### [Instructions for the task]
Can you render the lines below as a JSON list of strings, one string per line, with blank lines left out?

### [Rows]
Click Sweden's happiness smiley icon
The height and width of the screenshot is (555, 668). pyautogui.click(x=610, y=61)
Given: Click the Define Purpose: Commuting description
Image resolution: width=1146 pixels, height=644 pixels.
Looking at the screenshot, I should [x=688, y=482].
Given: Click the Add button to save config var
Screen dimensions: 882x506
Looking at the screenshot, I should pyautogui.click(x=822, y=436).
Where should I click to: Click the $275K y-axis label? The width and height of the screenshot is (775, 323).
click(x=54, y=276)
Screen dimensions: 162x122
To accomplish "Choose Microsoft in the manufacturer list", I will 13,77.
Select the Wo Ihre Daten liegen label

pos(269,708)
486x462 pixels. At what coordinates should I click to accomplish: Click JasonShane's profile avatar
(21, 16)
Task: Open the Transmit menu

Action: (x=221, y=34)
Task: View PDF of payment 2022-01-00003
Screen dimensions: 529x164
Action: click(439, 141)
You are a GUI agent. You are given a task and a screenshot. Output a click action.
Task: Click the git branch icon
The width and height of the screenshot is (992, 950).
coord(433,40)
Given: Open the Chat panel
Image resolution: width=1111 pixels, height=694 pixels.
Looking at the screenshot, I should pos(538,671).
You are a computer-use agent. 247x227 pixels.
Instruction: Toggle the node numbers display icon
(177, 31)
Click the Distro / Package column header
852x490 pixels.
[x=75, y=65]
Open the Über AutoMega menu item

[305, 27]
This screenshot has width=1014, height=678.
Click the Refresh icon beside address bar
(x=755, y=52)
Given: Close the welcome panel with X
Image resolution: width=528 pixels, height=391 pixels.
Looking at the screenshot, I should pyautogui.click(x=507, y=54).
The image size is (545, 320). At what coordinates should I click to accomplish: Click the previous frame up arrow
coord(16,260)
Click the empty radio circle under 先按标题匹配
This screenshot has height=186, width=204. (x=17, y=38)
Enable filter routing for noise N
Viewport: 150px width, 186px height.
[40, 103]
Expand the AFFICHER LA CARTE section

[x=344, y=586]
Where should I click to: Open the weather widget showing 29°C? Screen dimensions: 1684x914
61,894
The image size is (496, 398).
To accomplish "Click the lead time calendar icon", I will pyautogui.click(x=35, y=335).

### [The reply]
[
  "Click Sweden's happiness smiley icon",
  "The height and width of the screenshot is (555, 668). pyautogui.click(x=610, y=61)",
  "Given: Click the Define Purpose: Commuting description",
  "Image resolution: width=1146 pixels, height=644 pixels.",
  "Looking at the screenshot, I should [x=688, y=482].",
  "Given: Click the Add button to save config var",
  "Screen dimensions: 882x506",
  "Looking at the screenshot, I should pyautogui.click(x=822, y=436).",
  "Where should I click to: Click the $275K y-axis label? The width and height of the screenshot is (775, 323).",
  "click(x=54, y=276)",
  "Screen dimensions: 162x122",
  "To accomplish \"Choose Microsoft in the manufacturer list\", I will 13,77.",
  "Select the Wo Ihre Daten liegen label",
  "pos(269,708)",
  "486x462 pixels. At what coordinates should I click to accomplish: Click JasonShane's profile avatar",
  "(21, 16)",
  "Task: Open the Transmit menu",
  "Action: (x=221, y=34)",
  "Task: View PDF of payment 2022-01-00003",
  "Screen dimensions: 529x164",
  "Action: click(439, 141)",
  "You are a GUI agent. You are given a task and a screenshot. Output a click action.",
  "Task: Click the git branch icon",
  "The width and height of the screenshot is (992, 950).",
  "coord(433,40)",
  "Given: Open the Chat panel",
  "Image resolution: width=1111 pixels, height=694 pixels.",
  "Looking at the screenshot, I should pos(538,671).",
  "You are a computer-use agent. 247x227 pixels.",
  "Instruction: Toggle the node numbers display icon",
  "(177, 31)",
  "Click the Distro / Package column header",
  "852x490 pixels.",
  "[x=75, y=65]",
  "Open the Über AutoMega menu item",
  "[305, 27]",
  "This screenshot has width=1014, height=678.",
  "Click the Refresh icon beside address bar",
  "(x=755, y=52)",
  "Given: Close the welcome panel with X",
  "Image resolution: width=528 pixels, height=391 pixels.",
  "Looking at the screenshot, I should pyautogui.click(x=507, y=54).",
  "The image size is (545, 320). At what coordinates should I click to accomplish: Click the previous frame up arrow",
  "coord(16,260)",
  "Click the empty radio circle under 先按标题匹配",
  "This screenshot has height=186, width=204. (x=17, y=38)",
  "Enable filter routing for noise N",
  "Viewport: 150px width, 186px height.",
  "[40, 103]",
  "Expand the AFFICHER LA CARTE section",
  "[x=344, y=586]",
  "Where should I click to: Open the weather widget showing 29°C? Screen dimensions: 1684x914",
  "61,894",
  "The image size is (496, 398).",
  "To accomplish \"Click the lead time calendar icon\", I will pyautogui.click(x=35, y=335)."
]